Inherent in the questions above is the need for a durable power of attorney, which designates an individual authorized to conduct broad financial and legal affairs on behalf of those no longer capable of doing so themselves.
Once you decide who might be a good fit—it can be a family member or any trusted individual—it’s important to discuss the responsibilities of the role and outline the scope of your financial and legal situation.
“I’ve seen estates where the heirs simply weren’t aware of all the various accounts,” Mark says. “This could result in a longer and more costly estate settlement. Also, assets can go missing, especially when there isn’t a thorough cataloging of a family’s finances.”
Whether or not a family decides to disclose to heirs precisely how much is in each account—or even the overall value of the estate—is beside the point, Mark says. The important thing is to chronicle each asset, have a method for providing access, and, of course, ensure you’ve properly named a beneficiary or beneficiaries for each and every account.
Tate says it can also be helpful to provide a family member with access to a parent’s or grandparent’s accounts to prevent cases of elder fraud. “Numerous times I’ve seen a financial institution thwart a potentially disastrous situation because they were able to reach out to someone with a durable power of attorney who could step in as an advocate for the account holder,” he says. “Having an informed ally can be its own powerful form of protection.”
Whether you have a durable power of attorney or not, Schwab recommends you designate a trusted contact who can answer questions about your account should the firm suspect financial exploitation, diminished capacity or other unusual or suspicious circumstances.
On par with a durable power of attorney for financial issues is a durable power of attorney for health care, which authorizes an individual to make medical decisions on behalf of those who become mentally or physically incapacitated.
Anna says many of her clients go so far as to establish an advanced health care directive, which states in no uncertain terms what life-saving treatments a person will and will not accept should they become unable to speak for themselves. That said, it’s better to make your power of attorney—and, in turn, your family—aware of your wishes long before the need arises. “I like to think of durable powers of attorney—be they for financial and legal affairs or for health care issues—as advocates,” Anna says. “And the more informed they are, the more effective they can be.”

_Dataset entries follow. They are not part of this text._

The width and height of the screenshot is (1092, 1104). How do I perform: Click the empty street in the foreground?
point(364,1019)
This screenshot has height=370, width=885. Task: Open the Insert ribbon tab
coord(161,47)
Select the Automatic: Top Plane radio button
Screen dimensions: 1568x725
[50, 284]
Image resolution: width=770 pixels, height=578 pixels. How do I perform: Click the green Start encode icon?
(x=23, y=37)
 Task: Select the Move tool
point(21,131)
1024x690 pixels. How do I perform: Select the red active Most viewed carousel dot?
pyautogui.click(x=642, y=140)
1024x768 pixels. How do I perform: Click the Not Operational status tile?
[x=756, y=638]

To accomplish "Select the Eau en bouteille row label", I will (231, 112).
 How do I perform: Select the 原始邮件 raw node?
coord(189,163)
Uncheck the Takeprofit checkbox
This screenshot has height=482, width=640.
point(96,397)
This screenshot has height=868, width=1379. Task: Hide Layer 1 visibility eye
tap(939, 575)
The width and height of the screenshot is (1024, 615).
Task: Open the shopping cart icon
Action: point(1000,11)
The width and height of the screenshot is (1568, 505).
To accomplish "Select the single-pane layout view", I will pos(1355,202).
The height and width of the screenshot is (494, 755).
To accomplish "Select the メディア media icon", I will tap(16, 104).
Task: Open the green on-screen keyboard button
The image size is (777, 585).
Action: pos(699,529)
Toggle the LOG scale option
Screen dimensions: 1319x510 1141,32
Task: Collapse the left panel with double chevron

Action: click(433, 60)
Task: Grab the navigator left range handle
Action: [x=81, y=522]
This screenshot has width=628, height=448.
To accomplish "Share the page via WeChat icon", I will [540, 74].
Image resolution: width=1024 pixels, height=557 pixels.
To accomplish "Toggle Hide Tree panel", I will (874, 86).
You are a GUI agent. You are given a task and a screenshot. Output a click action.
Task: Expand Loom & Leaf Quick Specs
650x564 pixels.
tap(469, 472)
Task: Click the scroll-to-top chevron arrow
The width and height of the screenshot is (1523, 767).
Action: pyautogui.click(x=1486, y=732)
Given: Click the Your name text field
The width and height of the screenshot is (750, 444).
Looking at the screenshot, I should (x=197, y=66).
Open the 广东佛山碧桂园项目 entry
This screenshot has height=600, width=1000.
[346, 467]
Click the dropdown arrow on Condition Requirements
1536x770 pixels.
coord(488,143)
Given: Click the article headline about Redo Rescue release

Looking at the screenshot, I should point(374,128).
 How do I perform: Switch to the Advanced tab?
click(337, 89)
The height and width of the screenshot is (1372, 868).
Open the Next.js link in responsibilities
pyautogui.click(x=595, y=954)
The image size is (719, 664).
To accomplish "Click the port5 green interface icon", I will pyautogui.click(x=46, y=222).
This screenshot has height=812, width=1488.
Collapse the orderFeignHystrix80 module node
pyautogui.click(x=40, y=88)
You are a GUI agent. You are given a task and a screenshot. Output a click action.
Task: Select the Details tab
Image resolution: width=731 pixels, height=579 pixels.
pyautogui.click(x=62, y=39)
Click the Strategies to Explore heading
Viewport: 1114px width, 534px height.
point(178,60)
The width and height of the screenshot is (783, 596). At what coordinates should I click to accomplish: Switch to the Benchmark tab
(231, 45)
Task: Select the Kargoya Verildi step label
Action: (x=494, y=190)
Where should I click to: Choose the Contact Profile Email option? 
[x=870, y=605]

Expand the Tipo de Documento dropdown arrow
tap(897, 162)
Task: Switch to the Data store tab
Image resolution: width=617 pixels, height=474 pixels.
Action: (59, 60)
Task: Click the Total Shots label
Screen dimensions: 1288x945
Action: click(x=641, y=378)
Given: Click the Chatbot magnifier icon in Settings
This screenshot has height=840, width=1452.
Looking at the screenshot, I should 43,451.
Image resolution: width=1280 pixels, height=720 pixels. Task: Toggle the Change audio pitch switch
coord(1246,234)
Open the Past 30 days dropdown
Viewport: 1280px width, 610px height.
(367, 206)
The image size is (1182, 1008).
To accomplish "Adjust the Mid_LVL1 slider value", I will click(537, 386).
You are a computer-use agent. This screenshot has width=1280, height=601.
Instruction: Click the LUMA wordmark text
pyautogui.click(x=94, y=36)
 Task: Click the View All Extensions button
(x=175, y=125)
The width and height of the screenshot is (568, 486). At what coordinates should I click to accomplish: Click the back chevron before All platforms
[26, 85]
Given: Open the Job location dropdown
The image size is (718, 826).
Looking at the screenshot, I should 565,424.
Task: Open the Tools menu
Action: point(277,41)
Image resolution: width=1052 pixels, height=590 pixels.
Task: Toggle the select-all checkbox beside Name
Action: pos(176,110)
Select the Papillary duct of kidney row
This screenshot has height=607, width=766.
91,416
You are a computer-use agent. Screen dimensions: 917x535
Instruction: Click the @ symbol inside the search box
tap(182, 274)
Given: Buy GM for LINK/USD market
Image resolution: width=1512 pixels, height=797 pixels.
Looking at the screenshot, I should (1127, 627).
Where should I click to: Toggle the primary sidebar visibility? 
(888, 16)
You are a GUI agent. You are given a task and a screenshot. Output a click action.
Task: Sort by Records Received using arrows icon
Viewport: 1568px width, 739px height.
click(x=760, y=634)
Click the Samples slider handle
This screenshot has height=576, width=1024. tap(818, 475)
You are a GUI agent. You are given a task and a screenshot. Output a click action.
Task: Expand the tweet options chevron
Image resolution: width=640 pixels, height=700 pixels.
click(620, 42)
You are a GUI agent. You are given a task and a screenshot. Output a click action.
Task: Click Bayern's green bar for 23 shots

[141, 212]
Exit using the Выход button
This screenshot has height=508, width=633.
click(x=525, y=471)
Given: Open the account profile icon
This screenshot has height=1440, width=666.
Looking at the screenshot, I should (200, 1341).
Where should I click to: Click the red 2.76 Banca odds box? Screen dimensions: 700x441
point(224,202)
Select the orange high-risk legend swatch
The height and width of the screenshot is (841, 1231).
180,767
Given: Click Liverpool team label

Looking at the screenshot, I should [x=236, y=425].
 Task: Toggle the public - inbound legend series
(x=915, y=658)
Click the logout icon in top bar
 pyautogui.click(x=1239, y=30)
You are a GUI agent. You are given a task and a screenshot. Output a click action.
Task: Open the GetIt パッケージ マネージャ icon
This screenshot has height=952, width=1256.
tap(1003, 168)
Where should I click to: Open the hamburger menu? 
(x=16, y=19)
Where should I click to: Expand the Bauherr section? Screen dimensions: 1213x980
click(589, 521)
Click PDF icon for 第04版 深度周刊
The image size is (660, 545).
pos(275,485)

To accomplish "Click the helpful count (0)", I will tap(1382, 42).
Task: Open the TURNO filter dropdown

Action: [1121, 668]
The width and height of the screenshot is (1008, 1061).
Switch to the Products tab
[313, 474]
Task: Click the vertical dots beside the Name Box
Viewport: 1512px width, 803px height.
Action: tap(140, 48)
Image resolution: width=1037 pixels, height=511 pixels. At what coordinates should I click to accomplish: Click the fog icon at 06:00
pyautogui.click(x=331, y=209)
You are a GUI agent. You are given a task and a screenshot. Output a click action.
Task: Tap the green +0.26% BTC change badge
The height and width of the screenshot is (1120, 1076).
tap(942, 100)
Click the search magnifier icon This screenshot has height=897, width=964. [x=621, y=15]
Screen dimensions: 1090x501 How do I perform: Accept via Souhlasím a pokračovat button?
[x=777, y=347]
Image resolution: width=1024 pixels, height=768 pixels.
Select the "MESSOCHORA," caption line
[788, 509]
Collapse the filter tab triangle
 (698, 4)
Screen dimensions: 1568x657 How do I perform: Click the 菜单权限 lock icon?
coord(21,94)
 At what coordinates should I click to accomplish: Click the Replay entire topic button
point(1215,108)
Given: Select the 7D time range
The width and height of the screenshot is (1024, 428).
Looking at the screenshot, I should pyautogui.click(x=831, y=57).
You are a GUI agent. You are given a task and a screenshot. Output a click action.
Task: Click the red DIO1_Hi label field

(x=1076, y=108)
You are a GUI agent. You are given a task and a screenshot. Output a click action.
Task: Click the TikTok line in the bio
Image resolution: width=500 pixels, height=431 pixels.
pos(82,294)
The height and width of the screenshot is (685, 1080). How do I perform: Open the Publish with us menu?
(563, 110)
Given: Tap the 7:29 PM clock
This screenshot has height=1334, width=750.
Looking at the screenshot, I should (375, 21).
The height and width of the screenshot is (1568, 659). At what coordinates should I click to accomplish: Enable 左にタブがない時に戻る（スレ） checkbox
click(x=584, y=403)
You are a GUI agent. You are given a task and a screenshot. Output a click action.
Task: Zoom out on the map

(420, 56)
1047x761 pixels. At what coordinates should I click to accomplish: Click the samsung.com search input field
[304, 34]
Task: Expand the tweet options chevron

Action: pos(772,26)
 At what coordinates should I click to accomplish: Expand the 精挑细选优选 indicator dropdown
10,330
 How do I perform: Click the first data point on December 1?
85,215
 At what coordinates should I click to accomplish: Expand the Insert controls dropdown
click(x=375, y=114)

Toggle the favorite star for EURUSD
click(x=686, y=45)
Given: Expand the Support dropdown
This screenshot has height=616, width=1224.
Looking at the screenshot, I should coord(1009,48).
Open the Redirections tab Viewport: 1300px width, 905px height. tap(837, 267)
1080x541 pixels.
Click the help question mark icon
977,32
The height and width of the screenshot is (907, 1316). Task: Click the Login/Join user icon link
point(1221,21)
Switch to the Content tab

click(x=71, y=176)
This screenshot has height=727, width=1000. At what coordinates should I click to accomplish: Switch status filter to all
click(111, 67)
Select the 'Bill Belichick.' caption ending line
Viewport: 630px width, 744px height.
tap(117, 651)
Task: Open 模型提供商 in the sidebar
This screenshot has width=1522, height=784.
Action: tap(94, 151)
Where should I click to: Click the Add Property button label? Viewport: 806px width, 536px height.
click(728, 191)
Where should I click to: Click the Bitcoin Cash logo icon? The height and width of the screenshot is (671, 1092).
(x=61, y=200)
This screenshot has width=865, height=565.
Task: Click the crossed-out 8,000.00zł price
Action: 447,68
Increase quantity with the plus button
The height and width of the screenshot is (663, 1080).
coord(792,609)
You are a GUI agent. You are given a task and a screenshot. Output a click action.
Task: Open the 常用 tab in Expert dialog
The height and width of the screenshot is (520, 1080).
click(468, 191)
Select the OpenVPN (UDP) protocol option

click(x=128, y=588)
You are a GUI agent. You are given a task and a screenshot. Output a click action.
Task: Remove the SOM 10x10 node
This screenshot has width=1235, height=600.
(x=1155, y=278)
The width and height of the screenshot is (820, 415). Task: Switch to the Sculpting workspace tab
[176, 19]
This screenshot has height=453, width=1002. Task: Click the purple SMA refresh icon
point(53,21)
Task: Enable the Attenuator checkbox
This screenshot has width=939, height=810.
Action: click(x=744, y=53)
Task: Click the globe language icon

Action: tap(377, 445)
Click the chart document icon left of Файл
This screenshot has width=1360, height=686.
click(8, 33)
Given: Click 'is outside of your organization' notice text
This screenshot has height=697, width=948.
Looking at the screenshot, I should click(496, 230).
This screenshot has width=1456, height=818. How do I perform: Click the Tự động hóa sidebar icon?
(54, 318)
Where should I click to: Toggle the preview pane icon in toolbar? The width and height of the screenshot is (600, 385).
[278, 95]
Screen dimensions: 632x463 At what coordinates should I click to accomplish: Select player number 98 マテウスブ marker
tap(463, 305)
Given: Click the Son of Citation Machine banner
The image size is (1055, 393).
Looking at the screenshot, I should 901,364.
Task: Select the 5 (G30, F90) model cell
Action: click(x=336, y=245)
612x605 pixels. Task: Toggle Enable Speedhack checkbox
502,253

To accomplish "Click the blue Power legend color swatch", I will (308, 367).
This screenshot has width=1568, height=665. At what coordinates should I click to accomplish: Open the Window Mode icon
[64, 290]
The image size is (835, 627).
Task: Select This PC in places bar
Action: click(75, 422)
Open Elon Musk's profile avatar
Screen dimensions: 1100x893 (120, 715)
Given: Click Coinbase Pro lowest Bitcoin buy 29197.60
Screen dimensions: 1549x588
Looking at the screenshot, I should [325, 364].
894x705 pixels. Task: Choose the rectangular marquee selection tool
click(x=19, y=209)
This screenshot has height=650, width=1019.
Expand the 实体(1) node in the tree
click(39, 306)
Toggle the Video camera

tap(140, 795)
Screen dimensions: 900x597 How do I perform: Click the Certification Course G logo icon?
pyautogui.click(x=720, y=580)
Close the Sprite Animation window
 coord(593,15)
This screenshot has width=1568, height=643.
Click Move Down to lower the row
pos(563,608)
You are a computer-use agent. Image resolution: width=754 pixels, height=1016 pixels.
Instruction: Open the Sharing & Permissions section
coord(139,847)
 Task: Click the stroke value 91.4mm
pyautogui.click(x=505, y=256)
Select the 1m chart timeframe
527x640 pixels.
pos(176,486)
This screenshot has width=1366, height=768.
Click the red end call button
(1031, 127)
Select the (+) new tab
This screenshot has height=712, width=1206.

“A trigger that gets people talking”
In theory, there’s no wrong time to detail your assets to those with a stake in their eventual distribution. But in practice, many procrastinate until unforeseen circumstances spur them to take action. For a client of Tate’s, it was when she was preparing to undergo chemotherapy.
“Usually there’s a trigger that gets people talking,” Tate says. “However, planning your estate under extreme stress isn’t ideal. Such potentially fraught conversations can be complicated enough without adding crisis to the equation.”